Stroud R M, Fauman E B
Department of Biochemistry and Biophysics, University of California-San Francisco 94143-0448, USA.
Protein Sci. 1995 Nov;4(11):2392-404. doi: 10.1002/pro.5560041118.
A quantitative expression key to evaluating significant structural differences or induced shifts between any two protein structures is derived. Because crystallography leads to reports of a single (or sometimes dual) position for each atom, the significance of any structural change based on comparison of two structures depends critically on knowing the expected precision of each median atomic position reported, and on extracting it for each atom, from the information provided in the Protein Data Bank and in the publication. The differences between structures of protein molecules that should be identical, and that are normally distributed, indicating that they are not affected by crystal contacts, were analyzed with respect to many potential indicators of structure precision, so as to extract, essentially by "machine learning" principles, a generally applicable expression involving the highest correlates. Eighteen refined crystal structures from the Protein Data Bank, in which there are multiple molecules in the crystallographic asymmetric unit, were selected and compared. The thermal B factor, the connectivity of the atom, and the ratio of the number of reflections to the number of atoms used in refinement correlate best with the magnitude of the positional differences between regions of the structures that otherwise would be expected to be the same. These results are embodied in a six-parameter equation that can be applied to any crystallographically refined structure to estimate the expected uncertainty in position of each atom. Structure change in a macromolecule can thus be referenced to the expected uncertainty in atomic position as reflected in the variance between otherwise identical structures with the observed values of correlated parameters.
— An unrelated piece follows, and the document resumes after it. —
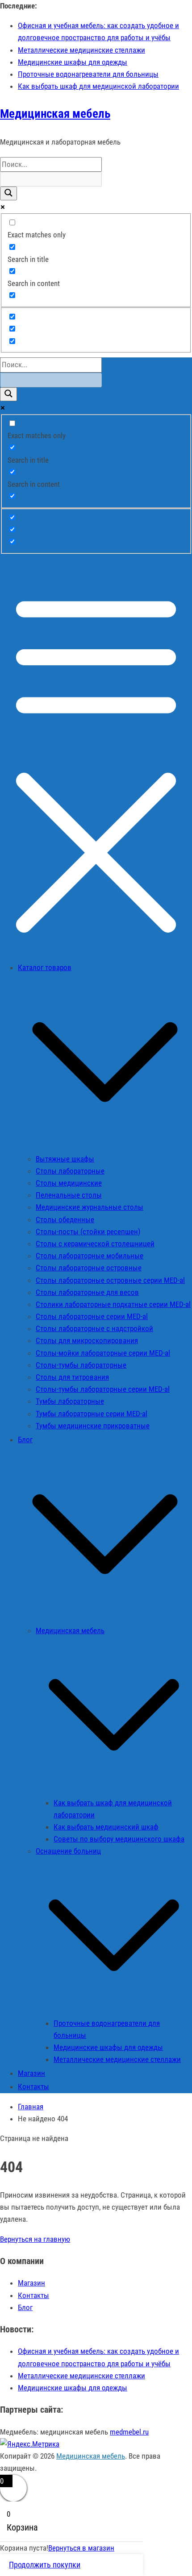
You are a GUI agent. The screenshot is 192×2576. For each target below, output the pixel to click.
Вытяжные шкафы (65, 1158)
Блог (25, 2307)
得出了一个用于评估任意两个蛋白质结构之间显著结构差异或诱导位移的定量表达式关键。由于晶体学给出的是每个原子的单一(或有时是双重)位置报告,基于两个结构比较的任何结构变化的显著性关键取决于了解所报告的每个原子中位位置的预期精度,并从蛋白质数据库和出版物中提供的信息中为每个原子提取该精度。分析了应该相同且呈正态分布的蛋白质分子结构之间的差异,这些差异表明它们不受晶体接触的影响,针对许多结构精度的潜在指标进行分析,以便基本上通过“机器学习”原理提取一个涉及最高相关性的通用表达式。从蛋白质数据库中选择了18个精制晶体结构,其中晶体学不对称单元中有多个分子并进行了比较。热B因子、原子的连通性以及用于精修的反射数与原子数之比与结构中其他预期相同区域之间的位置差异大小相关性最佳。这些结果体现在一个六参数方程中,该方程可应用于任何晶体学精制结构,以估计每个原子位置的预期不确定性。因此,大分子中的结构变化可以参照原子位置的预期不确定性,这反映在具有相关参数观测值的其他相同结构之间的方差中。